SEBI & Stock Exchanges

Indian Equity markets have had the history of various scams and malpractices of the brokers and other agencies requiring a strong and effective regulatory body. The unfair treatment to the investor’s community and therefore the lack of confidence in the markets made the government to establish SEBI, an autonomous body. Securities and Exchange Board of India (SEBI), was established in 1988 by the Government of India for the smooth functioning of the capital markets. SEBI being an autonomous board has independent powers to regulate the financial markets and make guidelines for investor’s protection. 

The primary objective of SEBI is to safeguard the interest of investors. Keeping this objective in consideration, it has introduced comprehensive regulatory measures in order to promote the development of the securities market and regulate the securities market. 

SEBI has prescribed the registration norms, code of obligations for various intermediaries. It has framed rules related to risk management systems. 

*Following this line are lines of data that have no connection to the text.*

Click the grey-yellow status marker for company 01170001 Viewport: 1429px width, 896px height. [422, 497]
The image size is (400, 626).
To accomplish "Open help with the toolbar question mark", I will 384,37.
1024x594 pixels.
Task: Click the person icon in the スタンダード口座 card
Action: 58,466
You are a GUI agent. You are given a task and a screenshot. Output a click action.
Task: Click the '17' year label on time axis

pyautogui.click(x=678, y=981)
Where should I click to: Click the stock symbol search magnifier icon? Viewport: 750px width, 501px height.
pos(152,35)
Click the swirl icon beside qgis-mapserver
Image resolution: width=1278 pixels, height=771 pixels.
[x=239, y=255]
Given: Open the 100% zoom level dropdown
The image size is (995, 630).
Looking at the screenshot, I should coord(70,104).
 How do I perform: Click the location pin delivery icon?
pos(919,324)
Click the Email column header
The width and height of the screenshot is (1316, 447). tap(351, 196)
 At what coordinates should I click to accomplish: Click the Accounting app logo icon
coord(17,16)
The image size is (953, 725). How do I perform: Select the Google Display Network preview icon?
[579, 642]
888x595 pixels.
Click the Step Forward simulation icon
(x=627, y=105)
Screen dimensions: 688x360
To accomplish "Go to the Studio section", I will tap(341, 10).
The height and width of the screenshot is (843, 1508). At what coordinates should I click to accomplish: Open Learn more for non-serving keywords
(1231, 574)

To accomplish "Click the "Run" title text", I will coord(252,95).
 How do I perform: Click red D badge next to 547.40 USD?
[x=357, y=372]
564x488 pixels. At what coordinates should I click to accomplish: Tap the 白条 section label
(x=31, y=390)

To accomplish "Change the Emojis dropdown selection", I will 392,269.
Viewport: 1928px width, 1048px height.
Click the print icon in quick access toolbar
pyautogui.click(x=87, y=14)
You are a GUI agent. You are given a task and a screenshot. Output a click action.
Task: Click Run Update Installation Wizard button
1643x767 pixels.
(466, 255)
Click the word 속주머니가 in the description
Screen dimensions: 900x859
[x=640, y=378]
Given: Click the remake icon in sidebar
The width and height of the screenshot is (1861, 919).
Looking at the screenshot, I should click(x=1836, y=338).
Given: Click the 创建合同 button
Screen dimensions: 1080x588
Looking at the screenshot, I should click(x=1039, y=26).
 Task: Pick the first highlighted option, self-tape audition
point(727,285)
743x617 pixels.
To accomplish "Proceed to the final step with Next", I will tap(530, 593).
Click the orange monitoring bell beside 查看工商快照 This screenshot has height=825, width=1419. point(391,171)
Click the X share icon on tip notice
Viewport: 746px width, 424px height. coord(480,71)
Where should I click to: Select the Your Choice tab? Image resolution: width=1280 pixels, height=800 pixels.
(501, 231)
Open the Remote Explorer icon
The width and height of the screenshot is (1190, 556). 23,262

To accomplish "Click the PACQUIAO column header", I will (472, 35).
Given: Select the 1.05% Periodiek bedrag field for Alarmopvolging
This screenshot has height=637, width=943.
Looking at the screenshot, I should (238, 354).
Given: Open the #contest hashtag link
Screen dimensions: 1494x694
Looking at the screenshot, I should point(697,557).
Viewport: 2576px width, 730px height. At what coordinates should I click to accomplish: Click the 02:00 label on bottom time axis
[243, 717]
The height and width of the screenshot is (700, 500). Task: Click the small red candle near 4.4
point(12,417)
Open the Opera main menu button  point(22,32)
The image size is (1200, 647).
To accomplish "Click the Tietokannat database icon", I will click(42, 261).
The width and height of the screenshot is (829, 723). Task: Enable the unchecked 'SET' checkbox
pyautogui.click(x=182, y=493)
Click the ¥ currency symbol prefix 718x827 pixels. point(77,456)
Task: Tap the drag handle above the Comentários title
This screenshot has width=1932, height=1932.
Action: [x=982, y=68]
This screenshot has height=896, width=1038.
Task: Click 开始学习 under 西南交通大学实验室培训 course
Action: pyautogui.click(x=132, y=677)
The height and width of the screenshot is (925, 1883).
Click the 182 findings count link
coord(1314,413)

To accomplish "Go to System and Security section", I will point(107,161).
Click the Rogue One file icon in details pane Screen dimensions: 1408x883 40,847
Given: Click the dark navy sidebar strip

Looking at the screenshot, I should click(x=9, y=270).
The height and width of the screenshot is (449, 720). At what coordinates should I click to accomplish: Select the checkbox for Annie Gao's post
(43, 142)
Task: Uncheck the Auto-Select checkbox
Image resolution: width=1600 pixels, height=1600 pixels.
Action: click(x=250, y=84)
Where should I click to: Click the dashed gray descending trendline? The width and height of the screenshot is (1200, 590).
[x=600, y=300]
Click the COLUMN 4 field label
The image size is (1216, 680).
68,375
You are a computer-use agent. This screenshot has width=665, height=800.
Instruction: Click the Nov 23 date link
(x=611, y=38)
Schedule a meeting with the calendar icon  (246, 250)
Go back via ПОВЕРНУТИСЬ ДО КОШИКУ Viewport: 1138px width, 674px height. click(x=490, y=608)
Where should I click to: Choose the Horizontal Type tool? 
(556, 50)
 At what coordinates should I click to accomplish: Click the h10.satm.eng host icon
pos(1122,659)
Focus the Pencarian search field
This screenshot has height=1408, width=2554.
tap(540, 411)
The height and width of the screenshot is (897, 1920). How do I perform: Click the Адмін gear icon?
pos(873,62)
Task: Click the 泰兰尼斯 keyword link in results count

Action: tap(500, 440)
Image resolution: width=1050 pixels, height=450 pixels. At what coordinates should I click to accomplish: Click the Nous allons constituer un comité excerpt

Role/ Functions of SEBI are as follows: 

  • SEBI has issued guidelines for investors and educates them through various investor’s awareness programs. SEBI also looks after the complaints received from investors for fair settlement.  
  • To regulate and control the day to day business on stock exchanges, SEBI has made registration of brokers compulsory and made certain rules for them.  
  • SEBI has made rules and regulations for effective supervision of operations & avoiding unfair and anti-investor activities by various financial intermediaries.  
  • SEBI has encouraged various intermediaries to form their professional associations and control undesirable activities of their members.  
  • SEBI has issued suitable guidelines to regulate mergers, takeovers and acquisitions in order to protect investor’s interest.  
  • SEBI conducts inspection, inquiries and audits of stock exchanges & intermediaries for their orderly working.  
  • In order to restrict insider trading activity, SEBI has made certain rules related to disclosure and taken strict action to minimize undesirable activities of brokers and securities scams.  
  • In order to restrict insider trading activity, SEBI has made certain rules related to disclosure and taken strict action to minimize undesirable activities of brokers and securities scams.  

Role of stock exchange:

Under the overall supervision of the regulatory authority, the Securities and Exchange Board of India (SEBI), the stock exchanges provide a trading platform, where buyers and sellers can meet to transact in securities. Now the screen based trading has substituted the traditional system of floor based open outcry system of trading. SEBI has been empowered to regulate all the entities connected with the markets like brokers, custodians, companies, merchant bankers etc. 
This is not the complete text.